By: Madison Wait
Sophomore Sarah Moxley, along with the help of Dr. Jim Thomas and fellow Gardner-Webb student Madison Wait, created, planned and implemented her own Special Topics course in theatre, in the spring semester of 2015.
The course, now in the academic catalogue as Theatre 400 (Theatre Club), partners with Graham Elementary, a local elementary school in Shelby, NC. The goal of the course is to provide Gardner-Webb students with real-life experience in theatre instruction, while providing the children at Graham Elementary with a creative outlet to express themselves.
“I came up with the idea for Theatre Club after I tutored at Graham Elementary for work study,” Moxley said. “I noticed that [the kids] had trouble displaying their emotions, and would often seek out negative attention.”
After she completed her work study, Moxley began brainstorming ways to give the kids a positive environment. She ended up speaking about the situation to her father, who suggested that she think about involving the kids in theatre.

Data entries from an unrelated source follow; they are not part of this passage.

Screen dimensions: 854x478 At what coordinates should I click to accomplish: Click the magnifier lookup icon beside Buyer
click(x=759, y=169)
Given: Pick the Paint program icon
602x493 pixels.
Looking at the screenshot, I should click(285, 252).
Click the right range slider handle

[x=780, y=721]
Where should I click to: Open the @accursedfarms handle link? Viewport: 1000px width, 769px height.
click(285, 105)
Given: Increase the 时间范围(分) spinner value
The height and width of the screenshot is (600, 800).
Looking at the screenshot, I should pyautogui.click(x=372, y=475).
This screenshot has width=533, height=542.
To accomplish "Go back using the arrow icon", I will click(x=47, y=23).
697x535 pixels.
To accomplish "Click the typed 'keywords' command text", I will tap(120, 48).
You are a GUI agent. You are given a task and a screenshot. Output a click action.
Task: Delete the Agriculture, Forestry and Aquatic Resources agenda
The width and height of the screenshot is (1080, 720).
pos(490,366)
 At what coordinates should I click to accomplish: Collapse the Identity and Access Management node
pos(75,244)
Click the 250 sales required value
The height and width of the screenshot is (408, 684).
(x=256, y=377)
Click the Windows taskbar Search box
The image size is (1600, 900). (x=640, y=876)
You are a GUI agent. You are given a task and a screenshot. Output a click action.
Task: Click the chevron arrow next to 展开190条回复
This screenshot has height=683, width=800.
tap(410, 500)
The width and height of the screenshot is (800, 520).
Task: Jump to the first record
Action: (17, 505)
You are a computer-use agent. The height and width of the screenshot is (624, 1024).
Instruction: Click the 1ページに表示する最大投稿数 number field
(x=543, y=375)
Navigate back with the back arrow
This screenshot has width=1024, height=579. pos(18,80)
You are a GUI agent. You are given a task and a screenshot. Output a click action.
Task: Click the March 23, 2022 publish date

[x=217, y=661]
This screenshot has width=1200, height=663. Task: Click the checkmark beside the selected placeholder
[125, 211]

“Theatre has so many different benefits,” she said. “[Theatre] teaches you social skills, reading skills, communication and team work. It just seemed like a perfect fit.”
What makes Theatre 400 unique from other theatre courses is that it’s completely student-led. Although Thomas is the faculty supervisor and professor, the course is structured to function less like a class, and more like a club.
“I want the course to be a self-propelled project,” said Thomas. “I meet with my students on a regular basis to help plan and advise them on how to interact with the kids.” The students work together to draft an outline of their weekly curriculum, and then meet once a week as club at Graham Elementary.
The schedule however, is flexible depending on Gardner-Webb student availability. The program currently runs for eight weeks, but Thomas hopes to increase that number in the future. The long-term goal is for the course to become a regular part of the Gardner-Webb curriculum.
Thomas currently offers Theatre 400 as a one-hour credit, but stresses that volunteers are both welcomed and essential. “You don’t even have to be a theatre major or minor,” he said. “You just have to love theatre.”
For Moxley, however, the main goal is simply to help the kids. “I really want the kids to thrive in an environment where they feel like they can embrace who they are,” she said. Moxley worked with two other club members last semester who both agreed that the club had made a great impact on the kids at Graham Elementary.
“It’s a terrific idea and a valuable experience for all of us,” said Thomas.
Theatre 400 plans to launch the Spring, 2016 semester’s club on Feb 8, and is looking for more volunteers to join the club and help support Graham Elementary’s afterschool theatre program.